Because POSIX goes out of its way to make it not obvious:
Editing commands other than {...}, a, b, c, i, r, t, w, :, and # can be
followed by a <semicolon>, optional <blank> characters, and another
editing command. However, when an s editing command is used with the w
flag, following it with another command in this manner produces
undefined results.
They begin by a negation which can use a semicolon and then they follow
by explicitly stating where undefined behaviour lies. So assuming that
not including in "can" equals "may still", and assuming that the
undefined results section is a non-exhaustive list, or an exclusive for
the inverse group mentioned at the star, may result in undefined
behaviour.
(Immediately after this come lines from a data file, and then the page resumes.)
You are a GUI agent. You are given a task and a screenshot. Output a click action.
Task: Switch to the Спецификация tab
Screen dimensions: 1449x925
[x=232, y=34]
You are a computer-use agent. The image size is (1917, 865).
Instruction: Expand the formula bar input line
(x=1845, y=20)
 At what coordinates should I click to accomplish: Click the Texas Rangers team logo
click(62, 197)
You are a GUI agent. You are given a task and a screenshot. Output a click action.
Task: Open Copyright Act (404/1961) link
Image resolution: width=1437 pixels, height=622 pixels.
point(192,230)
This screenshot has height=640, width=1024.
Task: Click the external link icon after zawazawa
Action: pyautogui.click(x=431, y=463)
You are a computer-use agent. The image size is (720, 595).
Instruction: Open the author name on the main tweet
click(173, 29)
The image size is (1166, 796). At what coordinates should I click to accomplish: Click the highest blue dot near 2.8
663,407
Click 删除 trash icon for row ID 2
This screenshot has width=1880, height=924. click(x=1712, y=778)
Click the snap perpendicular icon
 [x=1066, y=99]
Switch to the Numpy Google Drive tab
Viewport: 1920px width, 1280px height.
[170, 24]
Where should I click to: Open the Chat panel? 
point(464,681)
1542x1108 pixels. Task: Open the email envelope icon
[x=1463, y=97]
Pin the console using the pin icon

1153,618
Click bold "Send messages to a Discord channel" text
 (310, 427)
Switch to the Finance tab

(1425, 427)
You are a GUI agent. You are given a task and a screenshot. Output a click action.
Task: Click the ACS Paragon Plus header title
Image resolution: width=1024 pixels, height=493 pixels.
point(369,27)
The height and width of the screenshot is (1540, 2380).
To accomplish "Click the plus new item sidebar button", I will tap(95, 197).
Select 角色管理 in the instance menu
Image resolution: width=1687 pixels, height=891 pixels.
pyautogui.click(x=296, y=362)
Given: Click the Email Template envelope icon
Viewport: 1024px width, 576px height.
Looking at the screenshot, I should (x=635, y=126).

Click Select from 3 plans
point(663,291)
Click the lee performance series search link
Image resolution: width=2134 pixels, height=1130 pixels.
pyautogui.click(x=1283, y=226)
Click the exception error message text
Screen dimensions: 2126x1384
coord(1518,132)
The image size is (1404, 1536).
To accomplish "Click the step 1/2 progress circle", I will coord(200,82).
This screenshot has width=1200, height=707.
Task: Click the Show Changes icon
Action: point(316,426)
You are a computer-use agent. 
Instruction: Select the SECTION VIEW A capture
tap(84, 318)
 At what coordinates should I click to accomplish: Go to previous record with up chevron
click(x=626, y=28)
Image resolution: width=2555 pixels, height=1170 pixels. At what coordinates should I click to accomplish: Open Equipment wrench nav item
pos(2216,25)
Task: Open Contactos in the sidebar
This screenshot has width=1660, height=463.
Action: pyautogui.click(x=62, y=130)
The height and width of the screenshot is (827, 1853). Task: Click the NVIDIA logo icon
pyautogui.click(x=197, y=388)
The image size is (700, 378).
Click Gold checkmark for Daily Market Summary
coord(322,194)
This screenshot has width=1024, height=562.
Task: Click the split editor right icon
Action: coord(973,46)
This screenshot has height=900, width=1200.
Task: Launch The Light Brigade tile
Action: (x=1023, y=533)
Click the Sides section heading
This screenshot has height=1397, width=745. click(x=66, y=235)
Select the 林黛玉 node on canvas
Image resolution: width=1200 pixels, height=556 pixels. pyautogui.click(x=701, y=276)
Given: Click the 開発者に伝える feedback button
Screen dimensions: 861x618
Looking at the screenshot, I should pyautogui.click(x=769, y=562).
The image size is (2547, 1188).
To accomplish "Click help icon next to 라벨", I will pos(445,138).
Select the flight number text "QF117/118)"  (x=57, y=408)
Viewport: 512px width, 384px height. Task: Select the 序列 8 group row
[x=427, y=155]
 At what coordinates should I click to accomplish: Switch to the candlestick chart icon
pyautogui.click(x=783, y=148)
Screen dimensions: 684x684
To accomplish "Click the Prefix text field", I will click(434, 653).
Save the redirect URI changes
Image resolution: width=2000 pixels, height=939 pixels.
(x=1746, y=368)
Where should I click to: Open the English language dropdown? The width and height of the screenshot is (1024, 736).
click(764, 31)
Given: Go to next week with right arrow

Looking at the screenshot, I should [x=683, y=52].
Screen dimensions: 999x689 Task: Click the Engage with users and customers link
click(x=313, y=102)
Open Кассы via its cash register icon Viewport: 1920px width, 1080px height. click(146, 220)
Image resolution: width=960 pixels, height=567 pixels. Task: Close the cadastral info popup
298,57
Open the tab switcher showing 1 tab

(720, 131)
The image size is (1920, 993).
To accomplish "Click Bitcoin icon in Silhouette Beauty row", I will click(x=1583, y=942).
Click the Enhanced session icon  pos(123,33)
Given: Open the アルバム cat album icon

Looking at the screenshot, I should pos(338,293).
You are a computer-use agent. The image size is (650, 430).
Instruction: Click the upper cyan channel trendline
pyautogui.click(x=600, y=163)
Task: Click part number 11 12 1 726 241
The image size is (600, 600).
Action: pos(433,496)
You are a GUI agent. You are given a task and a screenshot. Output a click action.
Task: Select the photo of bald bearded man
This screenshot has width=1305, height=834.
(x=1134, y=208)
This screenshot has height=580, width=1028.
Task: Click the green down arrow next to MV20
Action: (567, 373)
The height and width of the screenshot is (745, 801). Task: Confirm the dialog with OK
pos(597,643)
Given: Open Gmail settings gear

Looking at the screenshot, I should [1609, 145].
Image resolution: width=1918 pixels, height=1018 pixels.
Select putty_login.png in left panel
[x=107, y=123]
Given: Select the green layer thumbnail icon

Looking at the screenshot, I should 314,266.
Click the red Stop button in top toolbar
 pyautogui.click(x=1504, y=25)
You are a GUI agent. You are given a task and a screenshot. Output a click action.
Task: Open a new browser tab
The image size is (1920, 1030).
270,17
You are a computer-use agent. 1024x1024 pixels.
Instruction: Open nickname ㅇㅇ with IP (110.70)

But combine the obscure language with the fact that there's a
profound reason to not use a semicolon in 6 out of the 10 exclude group
makes me wonder if it's not a violation why they went out of their way
to place them in the same list as a, c, i, r, w, #.
>
> POSIX requires that "editing commands other than {...}, a, b, c, i, r, t,
> w, :, and # can be followed by a <semicolon>...", but i don't see
> anything that specifies what should happen if b is followed by a
> semicolon. So that case seems unspecified. Our manual page is
> somewhat fuzzy with respect to semicolons, but let's fix that after
> deciding the behaviour.
>
> Let's look at the likely reasons *why* POSIX does not require
> semicolons to work after these commands:
>
> * a, c, i:
> These take text arguments, which can usefully contain semicolons.
>
> * #:
> Comments can usefully contain semicolons, too.
>
> * r, w:
> These take filename arguments, which might contain semicolons;
> it doesn't matter in this context that filenames containing
> semicolons are asking for trouble in other respects.
>
> * {...}:
> I see no reason for not allowing semicolons here, and indeed:
>
> $ printf "A\nB\n" | sed -n '{=;};p'
> 1
> A
> 2
> B
>
> Same for GNU sed.
>
> That leaves us with b, t, : - which take label arguments.
> Support for labels containing semicolons is explicitly
> not required and would hardly be useful.
>
> We already support semicolon-continuation after b, t, :,
> and so does GNU sed:
>
> $ printf "A\nB\n" | sed -n '1bL;=;:L;p'
> A
> 2
> B
>
> $ printf "A\nB\n" | sed -n 's/A/C/;tL;=;:L;p'
> C
> 2
> B
>
> Removing the existing support for semicolons after b, t, :
> does not seem to me to make anything better, but might break
> existing scripts or stuff in ports.
>
> So it would seem best to me to only fix the case of b and t without
> argument followed by a semicolon, to match GNU, which does the
> logical and consistent thing here.
>
> $ printf "A\nB\n" | gsed '1b;='
> A
> 2
> B
> $ printf "A\nB\n" | gsed 's/A/C/;t;='
> C
> 2
> B
I agree with your reasoning and I don't mind making it consistent, see
my previous mail about using option 3; but if you ask me if this in
line with what POSIX states, I'd argue it's not and if it is it's only
by the skin of its teeth.
>
> I didn't study your patch yet - is that what it does?
That's what patch option 3 does:
$ printf "A\nB\n" | ./sed '1b;='
A
2
B
>
> Yours,
> Ingo
>